Too many marriages have been sunk over infidelity, financial woes and extended family feuds. We’ve been lucky to dodge all three during our seven-plus years of marriage, but one source of marital friction remains a constant in our lives.
Comparing clutter to adultery or bankruptcy sounds silly, doesn’t it? Yet marriage is a most delicate institution, one which can thrive when all the elements fall into place and stumble when the smallest item goes awry. For us, those small items are scattered all over the house, garage and backyard.
Our household won’t make it onto any “Hoarders” installment, but that doesn’t mean we’re not affected by the mess. The issue crept up on me recently, as my mood began to sour even though everything in my life – work, wife, kids – was no better or worse than usual. Then, as I stepped over one of several toys strewn across the floor, it hit me.
It’s everywhere, and even if my wife and I hit it like Mike Tyson punishing a tomato can opponent the clutter will return the next day to mock our efforts.
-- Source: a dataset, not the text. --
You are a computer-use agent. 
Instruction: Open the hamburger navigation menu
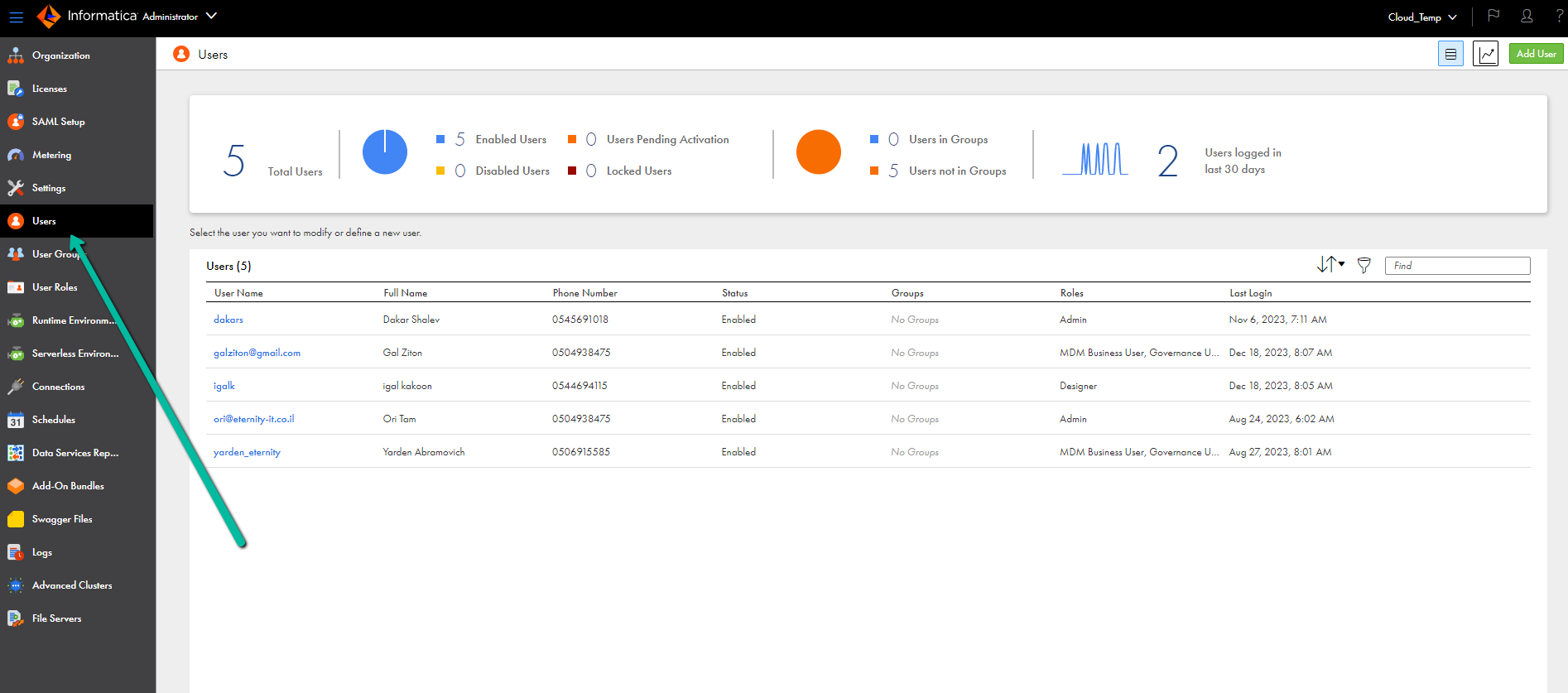point(16,17)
I didn’t mention my concern about clutter to my wife initially. I thought she’d take it as a slam against her housekeeping efforts. After a while, though, I had to say something. We need a combined effort to beat back the barrage of toy trains, stuffed animals and rubber balls. We both felt instantly stupid for not realizing the low but steady hum of tension in our lives came from the clutter.
So now we do whatever we can to remove, manage and minimize cutter. We sell or give away anything that doesn’t make our lives better (Craigslist, garage sales, the local Goodwill or consignment shops). We don’t go to bed without picking up at least some of the stuff all over the floor. We insist our four-year-old son clean up at least part of his room, even if he does so in tortoise-like fashion.
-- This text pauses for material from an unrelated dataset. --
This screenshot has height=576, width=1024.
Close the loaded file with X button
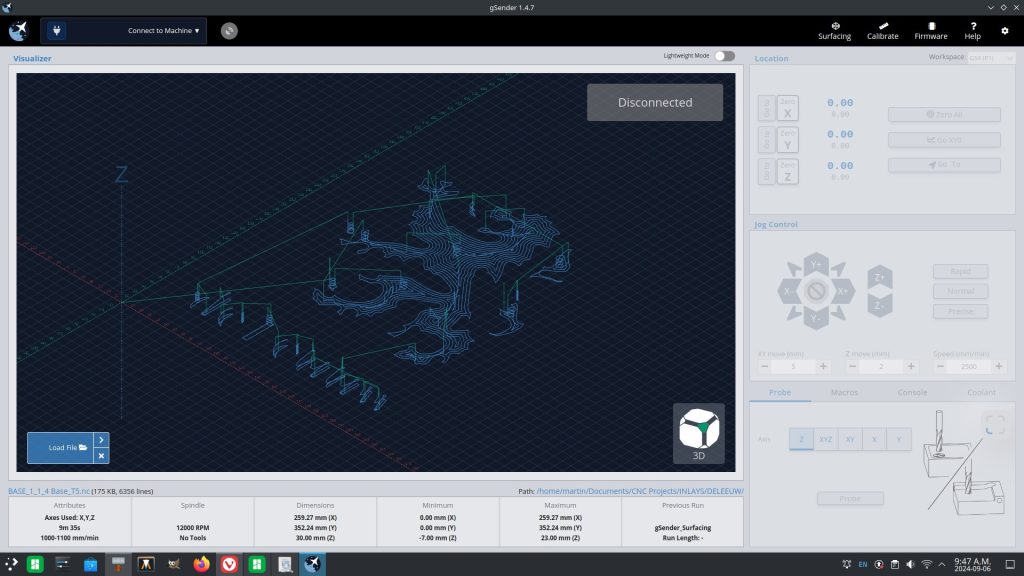101,456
We also streamlined our lives. We gave away cookbooks knowing we could always find recipes online. We downsized our wardrobes until it hurt. OK, my wife doubled over in pain while I just winced. We stockpiled boxes of toys by category in our laundry room, and we cycle them back into circulation so the boys feel like they’re playing with new stuff every few days. We made bins and baskets are friends. And, the most devious step of all, we gave away some of our sons’ toys when they weren’t looking.
Getting rid of clutter demands stern measures. The consequences of doing nothing are too ugly to consider.